(Stored dataset items)

################

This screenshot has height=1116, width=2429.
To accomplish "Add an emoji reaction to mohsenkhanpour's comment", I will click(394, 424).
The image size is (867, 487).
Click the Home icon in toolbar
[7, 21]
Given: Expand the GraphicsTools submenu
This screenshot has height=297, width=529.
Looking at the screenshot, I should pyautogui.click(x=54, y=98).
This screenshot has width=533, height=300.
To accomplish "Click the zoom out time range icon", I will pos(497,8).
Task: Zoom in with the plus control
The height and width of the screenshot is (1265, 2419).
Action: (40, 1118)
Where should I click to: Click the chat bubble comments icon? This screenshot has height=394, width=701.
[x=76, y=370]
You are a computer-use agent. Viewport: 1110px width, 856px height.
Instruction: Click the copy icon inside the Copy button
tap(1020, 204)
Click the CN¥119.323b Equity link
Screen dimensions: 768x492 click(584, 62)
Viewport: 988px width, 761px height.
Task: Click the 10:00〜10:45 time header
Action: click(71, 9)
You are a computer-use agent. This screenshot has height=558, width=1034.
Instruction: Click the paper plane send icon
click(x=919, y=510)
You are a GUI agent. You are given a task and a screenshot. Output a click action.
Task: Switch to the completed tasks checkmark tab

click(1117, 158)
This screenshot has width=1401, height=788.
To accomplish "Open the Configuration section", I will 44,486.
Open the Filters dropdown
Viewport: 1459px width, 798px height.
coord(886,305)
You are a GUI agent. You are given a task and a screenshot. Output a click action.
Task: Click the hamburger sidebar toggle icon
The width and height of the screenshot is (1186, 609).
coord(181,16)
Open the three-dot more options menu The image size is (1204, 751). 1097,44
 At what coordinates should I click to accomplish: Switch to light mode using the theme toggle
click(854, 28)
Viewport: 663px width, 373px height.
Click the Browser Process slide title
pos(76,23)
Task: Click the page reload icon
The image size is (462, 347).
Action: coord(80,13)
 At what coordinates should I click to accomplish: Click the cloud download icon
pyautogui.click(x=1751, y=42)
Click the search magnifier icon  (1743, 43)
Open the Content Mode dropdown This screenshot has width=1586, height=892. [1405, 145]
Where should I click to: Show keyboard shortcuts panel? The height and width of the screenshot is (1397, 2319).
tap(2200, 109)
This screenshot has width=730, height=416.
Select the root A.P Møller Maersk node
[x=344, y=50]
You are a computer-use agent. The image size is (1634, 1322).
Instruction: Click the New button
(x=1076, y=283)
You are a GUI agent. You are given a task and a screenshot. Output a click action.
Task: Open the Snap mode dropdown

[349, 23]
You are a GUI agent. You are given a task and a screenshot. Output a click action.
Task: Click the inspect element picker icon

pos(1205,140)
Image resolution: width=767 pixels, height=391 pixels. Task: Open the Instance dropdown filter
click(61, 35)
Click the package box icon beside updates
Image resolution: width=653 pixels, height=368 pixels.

################

How to complete this task: Repeat the records above in full, character for character.

Answer box:
This screenshot has height=1116, width=2429.
To accomplish "Add an emoji reaction to mohsenkhanpour's comment", I will click(394, 424).
The image size is (867, 487).
Click the Home icon in toolbar
[7, 21]
Given: Expand the GraphicsTools submenu
This screenshot has height=297, width=529.
Looking at the screenshot, I should pyautogui.click(x=54, y=98).
This screenshot has width=533, height=300.
To accomplish "Click the zoom out time range icon", I will pos(497,8).
Task: Zoom in with the plus control
The height and width of the screenshot is (1265, 2419).
Action: (40, 1118)
Where should I click to: Click the chat bubble comments icon? This screenshot has height=394, width=701.
[x=76, y=370]
You are a computer-use agent. Viewport: 1110px width, 856px height.
Instruction: Click the copy icon inside the Copy button
tap(1020, 204)
Click the CN¥119.323b Equity link
Screen dimensions: 768x492 click(584, 62)
Viewport: 988px width, 761px height.
Task: Click the 10:00〜10:45 time header
Action: click(71, 9)
You are a computer-use agent. This screenshot has height=558, width=1034.
Instruction: Click the paper plane send icon
click(x=919, y=510)
You are a GUI agent. You are given a task and a screenshot. Output a click action.
Task: Switch to the completed tasks checkmark tab

click(1117, 158)
This screenshot has width=1401, height=788.
To accomplish "Open the Configuration section", I will 44,486.
Open the Filters dropdown
Viewport: 1459px width, 798px height.
coord(886,305)
You are a GUI agent. You are given a task and a screenshot. Output a click action.
Task: Click the hamburger sidebar toggle icon
The width and height of the screenshot is (1186, 609).
coord(181,16)
Open the three-dot more options menu The image size is (1204, 751). 1097,44
 At what coordinates should I click to accomplish: Switch to light mode using the theme toggle
click(854, 28)
Viewport: 663px width, 373px height.
Click the Browser Process slide title
pos(76,23)
Task: Click the page reload icon
The image size is (462, 347).
Action: coord(80,13)
 At what coordinates should I click to accomplish: Click the cloud download icon
pyautogui.click(x=1751, y=42)
Click the search magnifier icon  (1743, 43)
Open the Content Mode dropdown This screenshot has width=1586, height=892. [1405, 145]
Where should I click to: Show keyboard shortcuts panel? The height and width of the screenshot is (1397, 2319).
tap(2200, 109)
This screenshot has width=730, height=416.
Select the root A.P Møller Maersk node
[x=344, y=50]
You are a computer-use agent. The image size is (1634, 1322).
Instruction: Click the New button
(x=1076, y=283)
You are a GUI agent. You are given a task and a screenshot. Output a click action.
Task: Open the Snap mode dropdown

[349, 23]
You are a GUI agent. You are given a task and a screenshot. Output a click action.
Task: Click the inspect element picker icon

pos(1205,140)
Image resolution: width=767 pixels, height=391 pixels. Task: Open the Instance dropdown filter
click(61, 35)
Click the package box icon beside updates
Image resolution: width=653 pixels, height=368 pixels.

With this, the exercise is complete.